Позицию за спиной матери занял Ричард, возвышавшийся над панамкой Энн по крайней мере на две головы. Он повторил традиционное приветствие и только потом улыбнулся, как футболист перед телекамерой.
Мэй стремительно поднялась к хозяевам, звонко распевая необходимое "Thank you, dears". Я следовала за складками ее цветастой юбки.
За темной дверью, в холле, будто кисея тумана окутывала предметы: искусно подобранные неяркие цветы в китайских вазах на серых мраморных плитах пола, подставки для зонтов, столик черного дерева с брошенной на нем черной бархатной каскеткой и хлыстом, пару сапог с маленькими блестящими шпорами. Высоко под потолком серебристый луч пронизывал холодный воздух и ложился на перила лестницы, уводящей куда-то в горние выси.
Оттуда, с лестничной площадки, как со скалистого утеса на полпути к заоблачному миру, устремляли пристальные сверкающие взгляды вниз, навстречу гостям, леди Энн и лорд Ферлоу с парадных портретов в полный рост: она — в алом, он — в черном, оба небожителя уже седые. Казалось, они сочли необходимым показаться посетителям в знак радушия, но ниже опускаться не собираются.
Энн сняла панамку и, бросив ее на столик рядом с каскеткой, повелела немедленно вымыть руки:
— Wash your hands, wash your hands, dears! [78]

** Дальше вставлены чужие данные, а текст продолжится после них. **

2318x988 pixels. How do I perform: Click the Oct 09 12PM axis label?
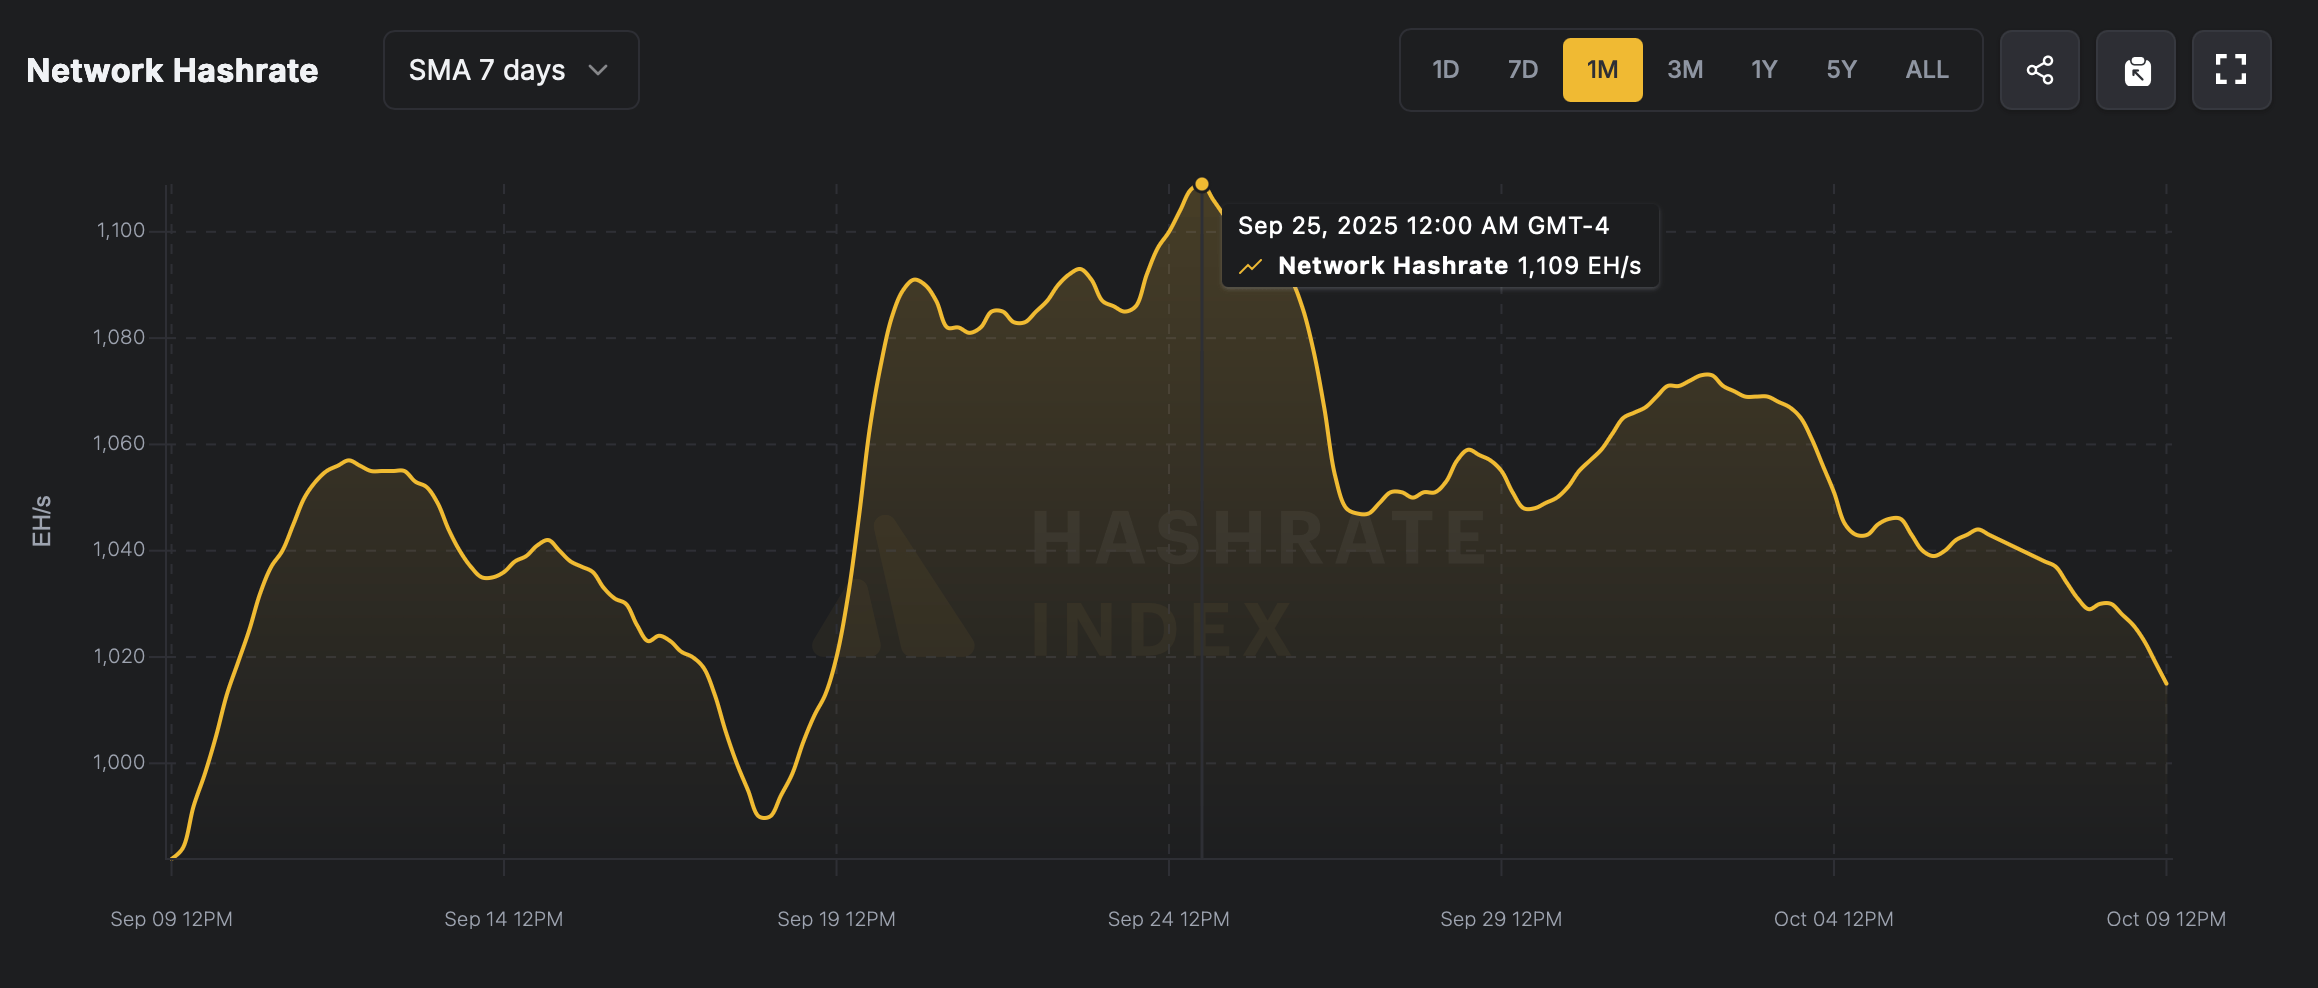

Мы с Мэй тотчас же проделали это под бдительным оком леди, в стерильной комнатке, скрытой в углу холла. Я смотрела на свои руки под блестящим краном, над белой раковиной. И руки стали другие. Пальцы тоньше — похудела. Кожа гладкая — несколько дней ничего не делаю. А может, не поэтому?
Стали подниматься по лестнице. На первой ступеньке мне удалось украдкой потрогать лепесток одной из палевых роз в китайской вазе. Цветок оказался настоящим. Останавливались перед портретами и другими полотнами. Энн называла имена. Имена всех лошадей, изображенных на картинах, и художников. Да, там были и Стаббс, и Лэндсир. Прочих я не знала. Лошади были очень красивые.
Прошли в гостиную. Из окон лился поразительно чистый свет, и мне показалось, что я смотрю на мир сквозь хрустальное стекло. Впрочем, в этот момент так оно уже и было. Я выбрала шерри. Оказалось, правильно.
— О, Анна, да. Да, да. Для леди, и перед ланчем… Ничего не может быть лучше. Это очень здорόво.
Другие реплики подтвердили, что подлинные леди (синоним: воспитанные женщины) в такой именно ситуации предпочитают как раз шерри. Конечно, если предлагают еще шампанское, белое вино, виски и водку. Что такое шерри, я не знала. Выяснилось, что это хороший сухой херес. Мэй, пренебрегая условностями и ссылаясь на старую дружбу, попросила все-таки водки. Но извинялась и смущенно хихикала, даже согласилась положить в бокал целую горку наколотого льда. Лед таял, и водка быстро превращалась в слабый раствор спирта. Энн пила шерри, Ричард — виски.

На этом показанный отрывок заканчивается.